**ASSIGNMENT**
Could you set down every record below exactly as it appears?

**DATA TO PROCESS**
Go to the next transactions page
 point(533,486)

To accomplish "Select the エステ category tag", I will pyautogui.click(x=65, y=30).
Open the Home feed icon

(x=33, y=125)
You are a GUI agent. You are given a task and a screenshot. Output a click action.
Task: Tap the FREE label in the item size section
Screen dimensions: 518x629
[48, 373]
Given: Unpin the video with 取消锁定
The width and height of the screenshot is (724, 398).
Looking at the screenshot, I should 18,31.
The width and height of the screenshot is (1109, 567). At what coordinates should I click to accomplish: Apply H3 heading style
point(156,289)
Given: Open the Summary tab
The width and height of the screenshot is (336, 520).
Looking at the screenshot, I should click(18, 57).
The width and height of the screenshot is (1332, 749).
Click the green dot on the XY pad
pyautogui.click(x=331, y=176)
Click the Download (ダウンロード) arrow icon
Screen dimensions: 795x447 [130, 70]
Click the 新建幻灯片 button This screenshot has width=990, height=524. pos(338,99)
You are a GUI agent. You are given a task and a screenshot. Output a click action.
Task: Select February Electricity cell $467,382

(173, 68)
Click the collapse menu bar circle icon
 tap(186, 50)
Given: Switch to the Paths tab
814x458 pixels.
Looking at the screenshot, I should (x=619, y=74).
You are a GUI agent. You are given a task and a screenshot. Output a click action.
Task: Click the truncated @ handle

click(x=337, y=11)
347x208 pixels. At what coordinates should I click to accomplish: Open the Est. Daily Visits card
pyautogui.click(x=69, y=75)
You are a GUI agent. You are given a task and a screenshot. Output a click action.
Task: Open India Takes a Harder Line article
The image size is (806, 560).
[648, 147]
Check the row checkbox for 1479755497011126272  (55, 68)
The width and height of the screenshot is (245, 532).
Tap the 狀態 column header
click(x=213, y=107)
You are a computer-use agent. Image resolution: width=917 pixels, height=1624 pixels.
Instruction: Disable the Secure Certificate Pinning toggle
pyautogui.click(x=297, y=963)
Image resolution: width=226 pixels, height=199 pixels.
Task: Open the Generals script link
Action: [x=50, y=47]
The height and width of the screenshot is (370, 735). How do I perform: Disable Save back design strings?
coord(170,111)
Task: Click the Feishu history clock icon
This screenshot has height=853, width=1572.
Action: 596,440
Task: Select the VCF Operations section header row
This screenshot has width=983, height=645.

**SOLUTION**
Go to the next transactions page
 point(533,486)

To accomplish "Select the エステ category tag", I will pyautogui.click(x=65, y=30).
Open the Home feed icon

(x=33, y=125)
You are a GUI agent. You are given a task and a screenshot. Output a click action.
Task: Tap the FREE label in the item size section
Screen dimensions: 518x629
[48, 373]
Given: Unpin the video with 取消锁定
The width and height of the screenshot is (724, 398).
Looking at the screenshot, I should 18,31.
The width and height of the screenshot is (1109, 567). At what coordinates should I click to accomplish: Apply H3 heading style
point(156,289)
Given: Open the Summary tab
The width and height of the screenshot is (336, 520).
Looking at the screenshot, I should click(18, 57).
The width and height of the screenshot is (1332, 749).
Click the green dot on the XY pad
pyautogui.click(x=331, y=176)
Click the Download (ダウンロード) arrow icon
Screen dimensions: 795x447 [130, 70]
Click the 新建幻灯片 button This screenshot has width=990, height=524. pos(338,99)
You are a GUI agent. You are given a task and a screenshot. Output a click action.
Task: Select February Electricity cell $467,382

(173, 68)
Click the collapse menu bar circle icon
 tap(186, 50)
Given: Switch to the Paths tab
814x458 pixels.
Looking at the screenshot, I should (x=619, y=74).
You are a GUI agent. You are given a task and a screenshot. Output a click action.
Task: Click the truncated @ handle

click(x=337, y=11)
347x208 pixels. At what coordinates should I click to accomplish: Open the Est. Daily Visits card
pyautogui.click(x=69, y=75)
You are a GUI agent. You are given a task and a screenshot. Output a click action.
Task: Open India Takes a Harder Line article
The image size is (806, 560).
[648, 147]
Check the row checkbox for 1479755497011126272  (55, 68)
The width and height of the screenshot is (245, 532).
Tap the 狀態 column header
click(x=213, y=107)
You are a computer-use agent. Image resolution: width=917 pixels, height=1624 pixels.
Instruction: Disable the Secure Certificate Pinning toggle
pyautogui.click(x=297, y=963)
Image resolution: width=226 pixels, height=199 pixels.
Task: Open the Generals script link
Action: [x=50, y=47]
The height and width of the screenshot is (370, 735). How do I perform: Disable Save back design strings?
coord(170,111)
Task: Click the Feishu history clock icon
This screenshot has height=853, width=1572.
Action: 596,440
Task: Select the VCF Operations section header row
This screenshot has width=983, height=645.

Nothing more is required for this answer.